Horses also show symptoms of diseases and illnesses, as well as fitness issues and issues with their bones and muscles. In order to spot these symptoms and prevent any further damage, you have to know where to look. Read on to find out what symptoms horses show when something is wrong with their health.
A Loss of Appetite
Horses, like most animals, show a loss of appetite when things are not completely right. Now, in horses, that might mean a plethora of things. The first thing to check for is worms. Worms are common in horses and a healthy dose of medicine should get rid of them. However, it could be many other things, some of them not related to the gastrointestinal tract.
Monitor your horse’s appetite and look for changes. A healthy horse will be eating regularly, without much hesitation until they are full.
Diarrhea or Bad Poop, in General
Just like with humans, when our excrements become a different color or behave differently, have a different mass, shape or color, it indicates that things are happening in the GI tract.

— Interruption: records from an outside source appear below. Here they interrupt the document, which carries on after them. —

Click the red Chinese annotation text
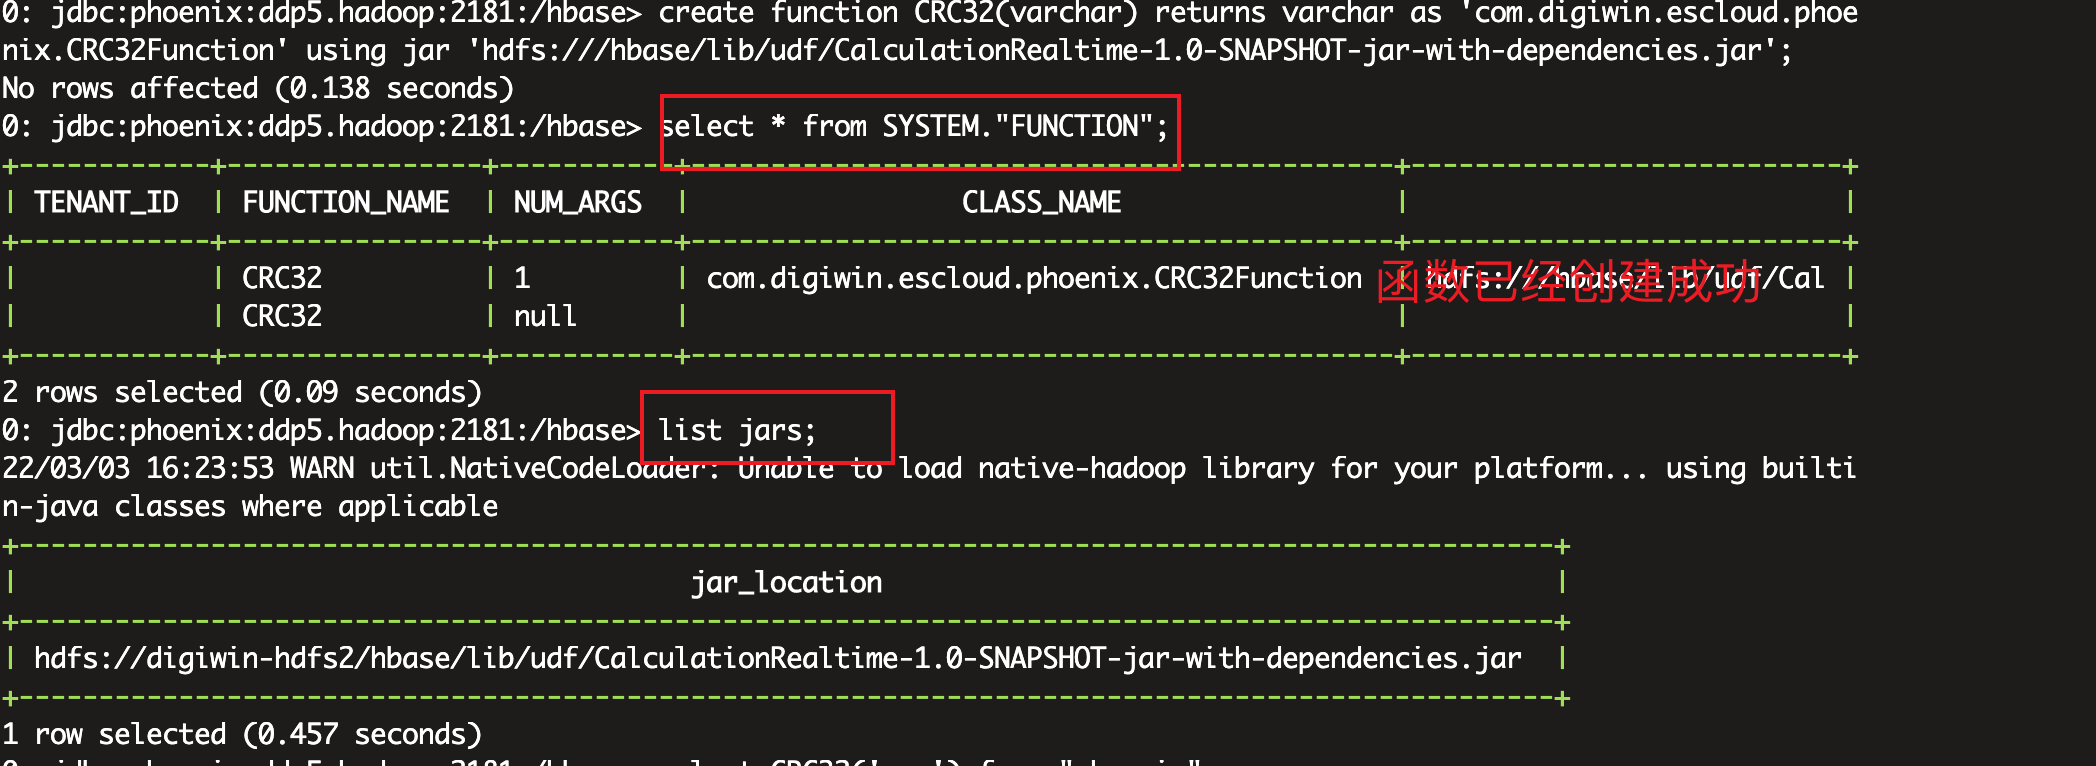The image size is (2096, 766). 1567,282
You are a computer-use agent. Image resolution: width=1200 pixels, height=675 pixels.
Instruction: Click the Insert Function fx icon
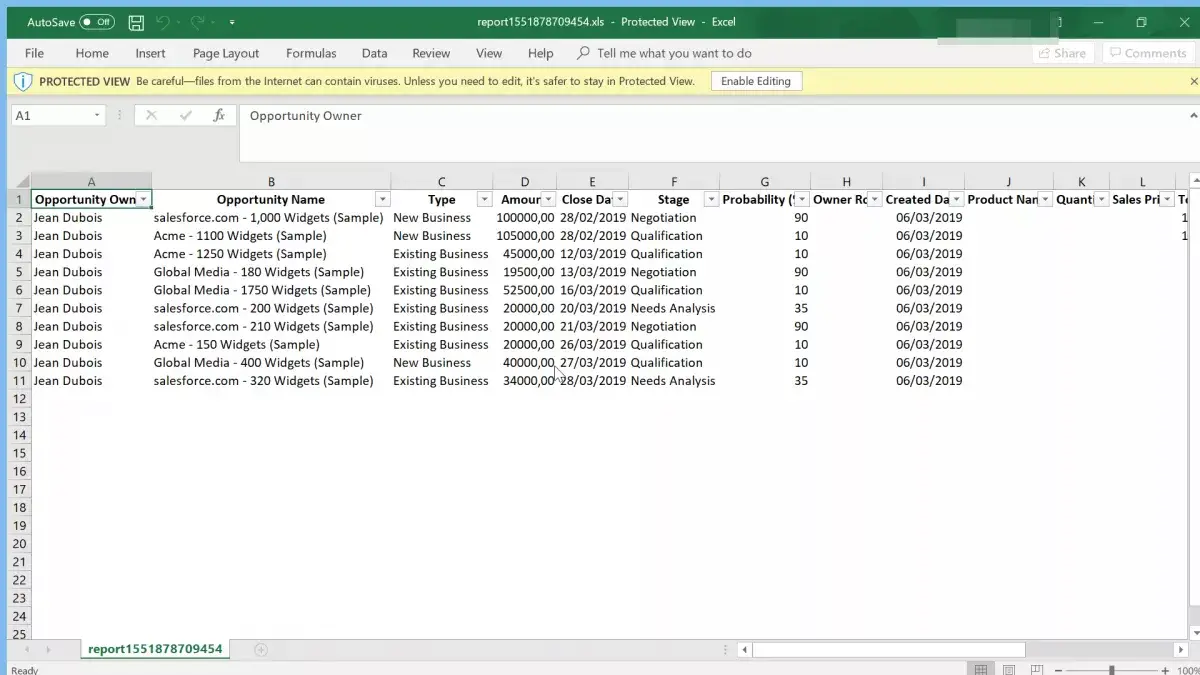(x=219, y=116)
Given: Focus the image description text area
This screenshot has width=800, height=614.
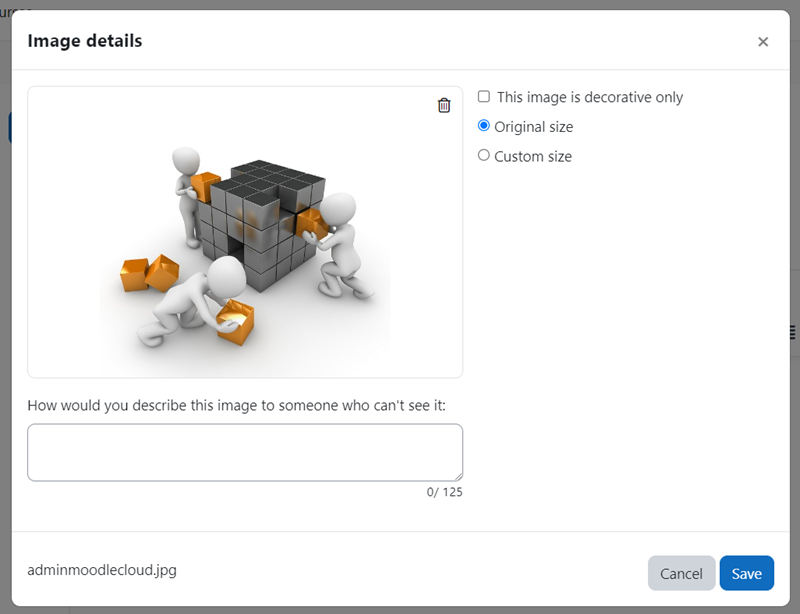Looking at the screenshot, I should click(245, 452).
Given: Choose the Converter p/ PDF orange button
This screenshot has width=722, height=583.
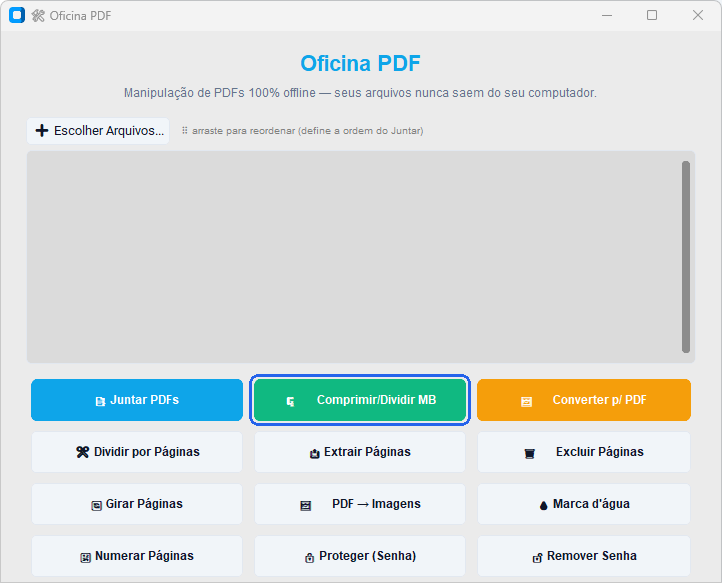Looking at the screenshot, I should pyautogui.click(x=584, y=400).
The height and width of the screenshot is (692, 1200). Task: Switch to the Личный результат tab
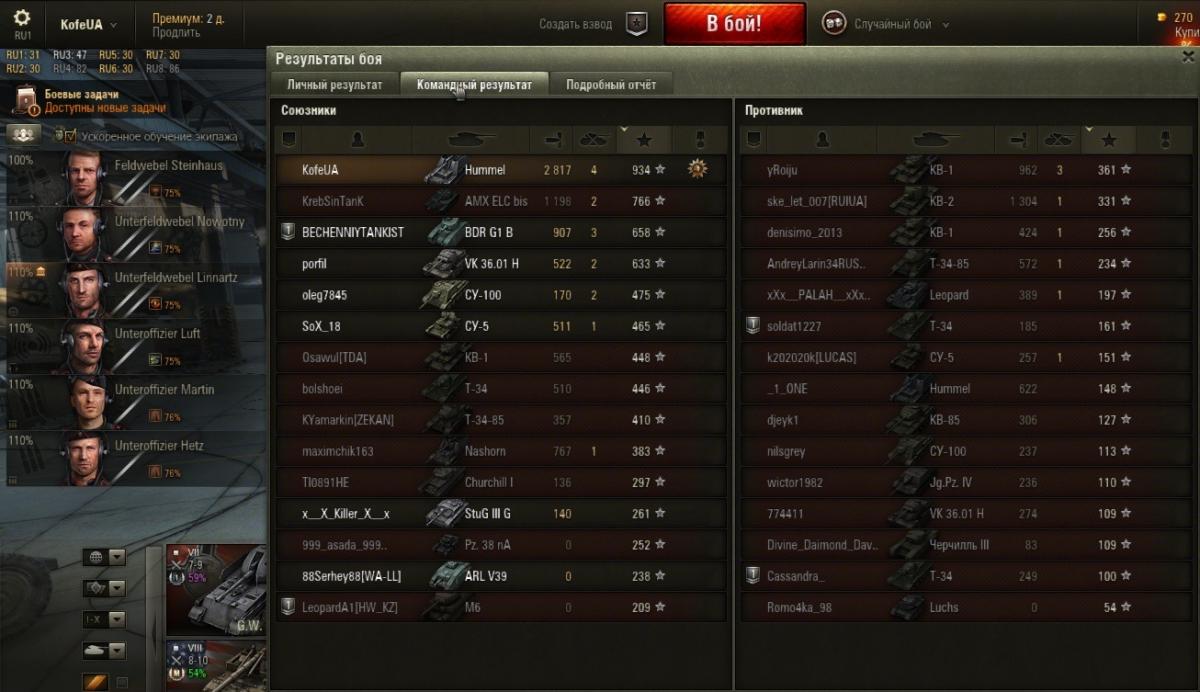coord(335,85)
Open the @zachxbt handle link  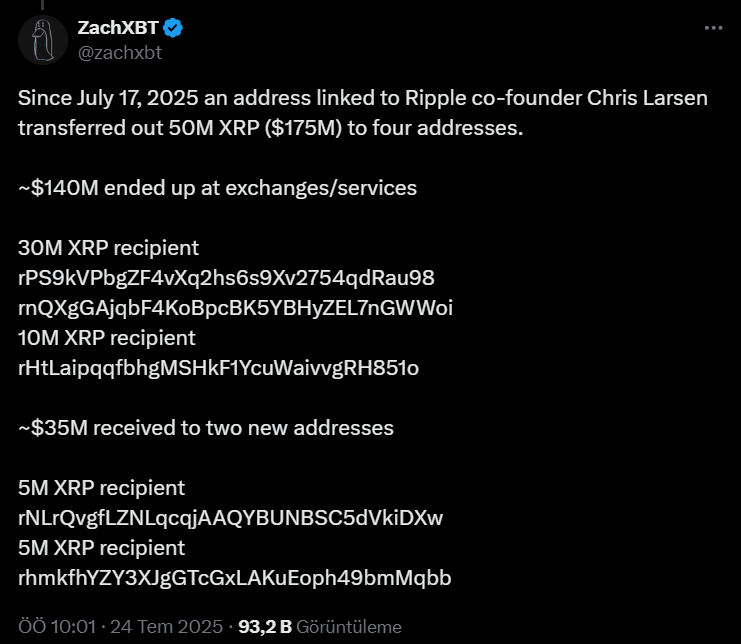pyautogui.click(x=119, y=53)
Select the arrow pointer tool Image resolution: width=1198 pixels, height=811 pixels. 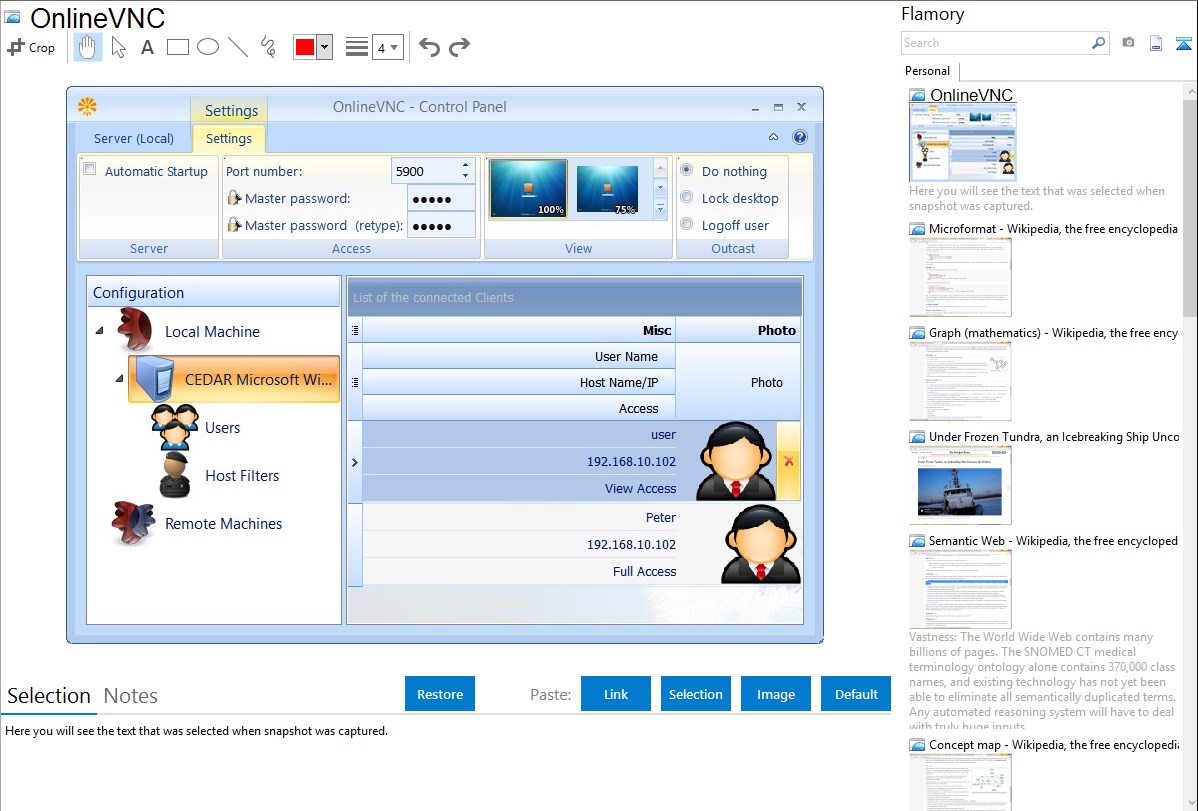click(x=118, y=47)
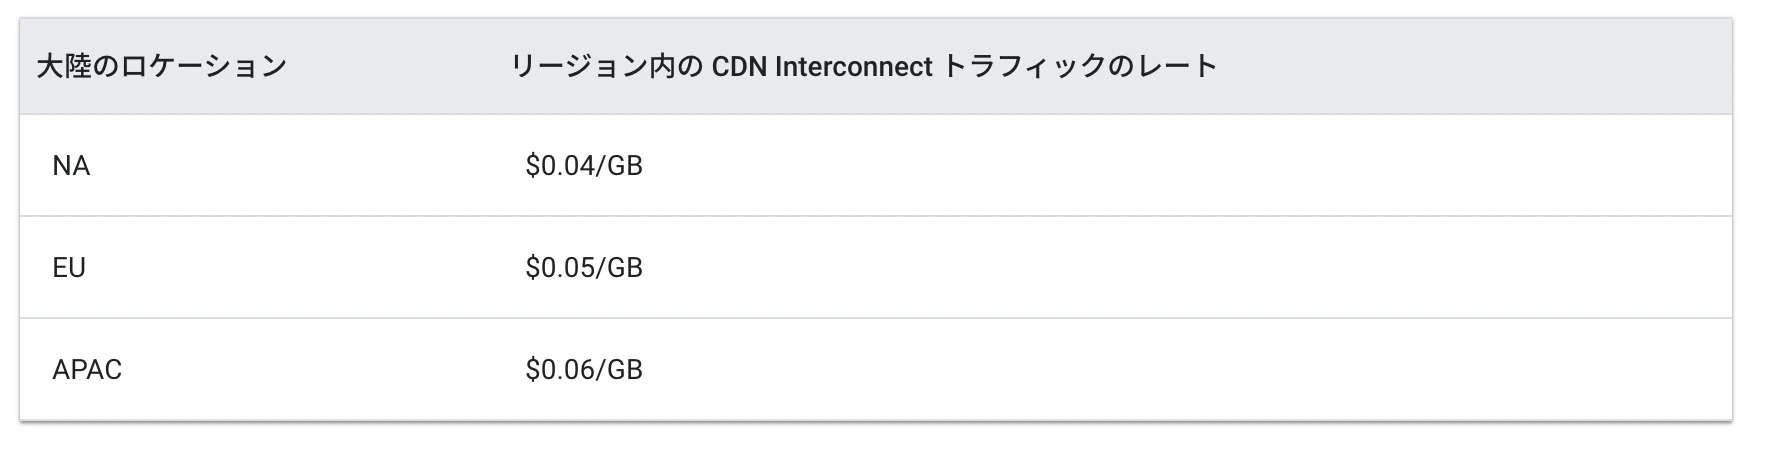This screenshot has width=1768, height=454.
Task: Select the APAC location cell
Action: [87, 369]
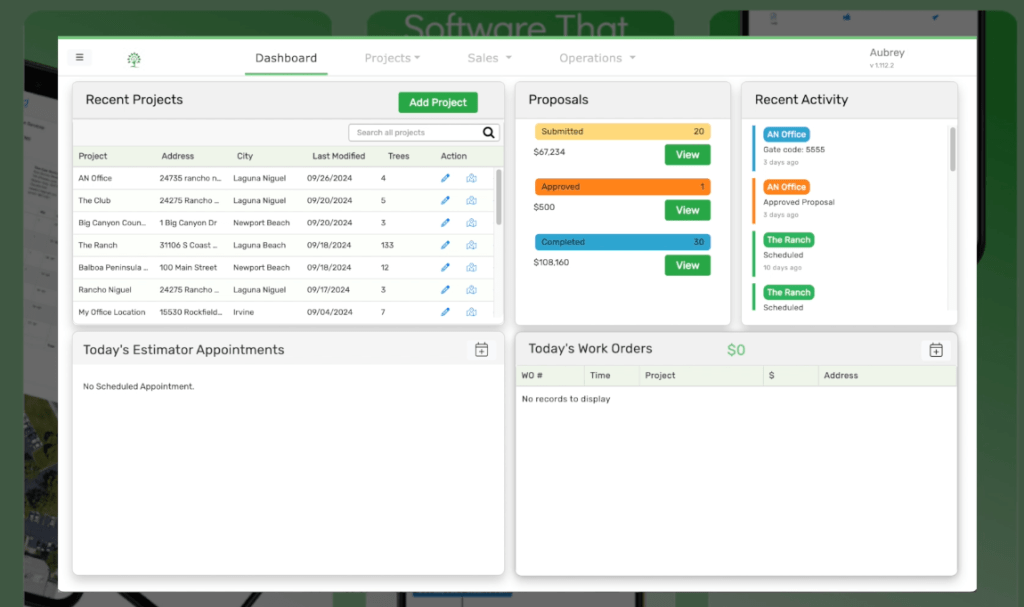This screenshot has width=1024, height=607.
Task: Edit the AN Office project pencil icon
Action: pos(446,178)
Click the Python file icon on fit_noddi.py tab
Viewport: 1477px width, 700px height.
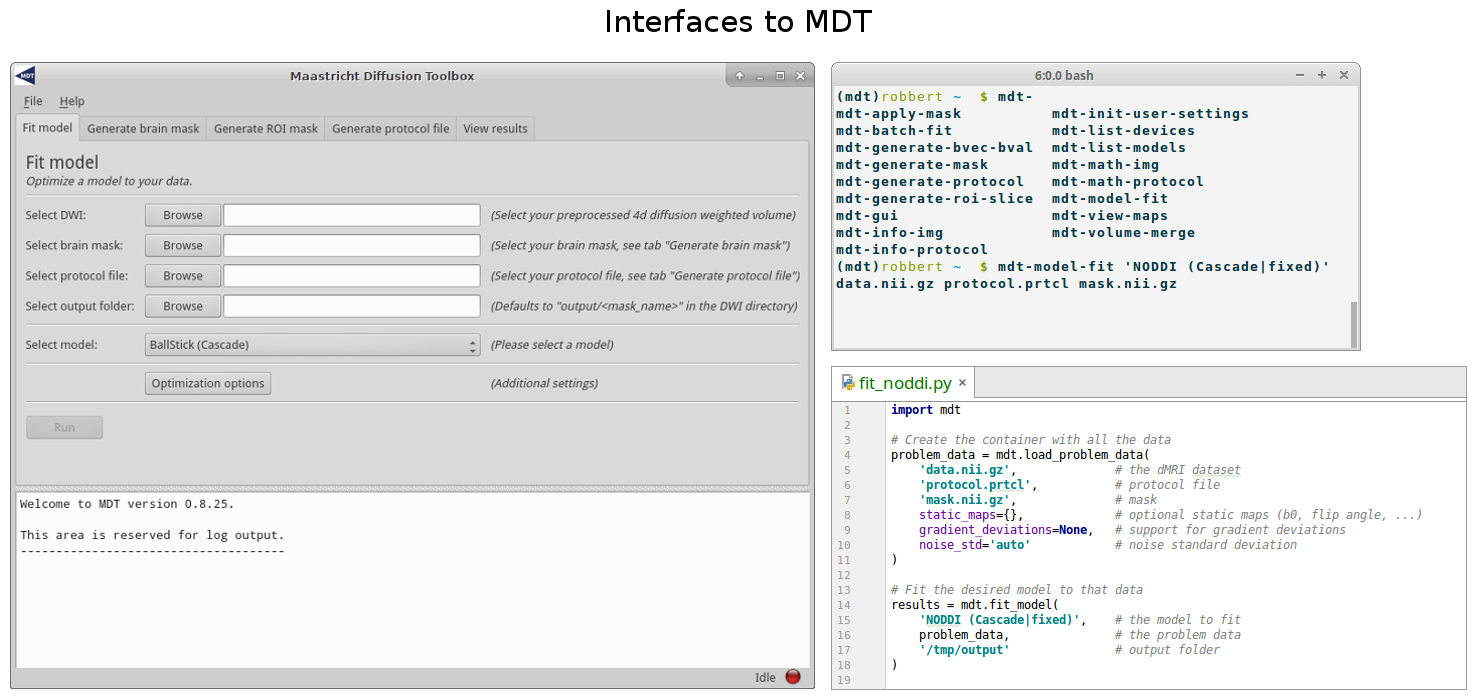tap(849, 383)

That is also true for horses and many other animals. But, the GI tract might not be the cause, once more, but if the poop changes or becomes liquid, it is time to call a professional and have them examine the horse.
Loneliness or Isolation
Horses that show signs of loneliness such as separating from the herd or signs of lethargy are also possibly affected by a disease. Horses like to spend time near other horses and they often have their head in a relatively high position, with their ears pointing in a direction of interest.
However, when horses become lethargic, they can isolate and hang their heads lower, and their ears would look disinterested, their eyes more closed than usual.
Look for any symptoms of isolation or loss of energy. This could be a sign of something more serious.
This is an obvious example of when things go bad. A normal horse temperature is between 37.5 and 38.5 Celsius and 99 and 101 Fahrenheit. Anything above that, and you might have a problem. You can’t really tell a horse’s temperature by touching them. They might have sweaty parts of their body or faster breathing and a faster heart rate, but the best way to check is by using a digital thermometer. They are everywhere nowadays (especially due to a global pandemic), so checking your horse’s temperature is easy. Extreme heat will modify that temperature so have that in mind.
A Loss of Coat Shine
Your horse’s fur should almost always have a shiny coat unless outside during winter months.
If the coat is not looking good, shiny or is in any way changing, it could be a sign of an illness, anything from a bad liver to an infection. Groom your horse daily!
Keep an eye out for these signs and you should get an early warning that something might not be right with your horse’s health.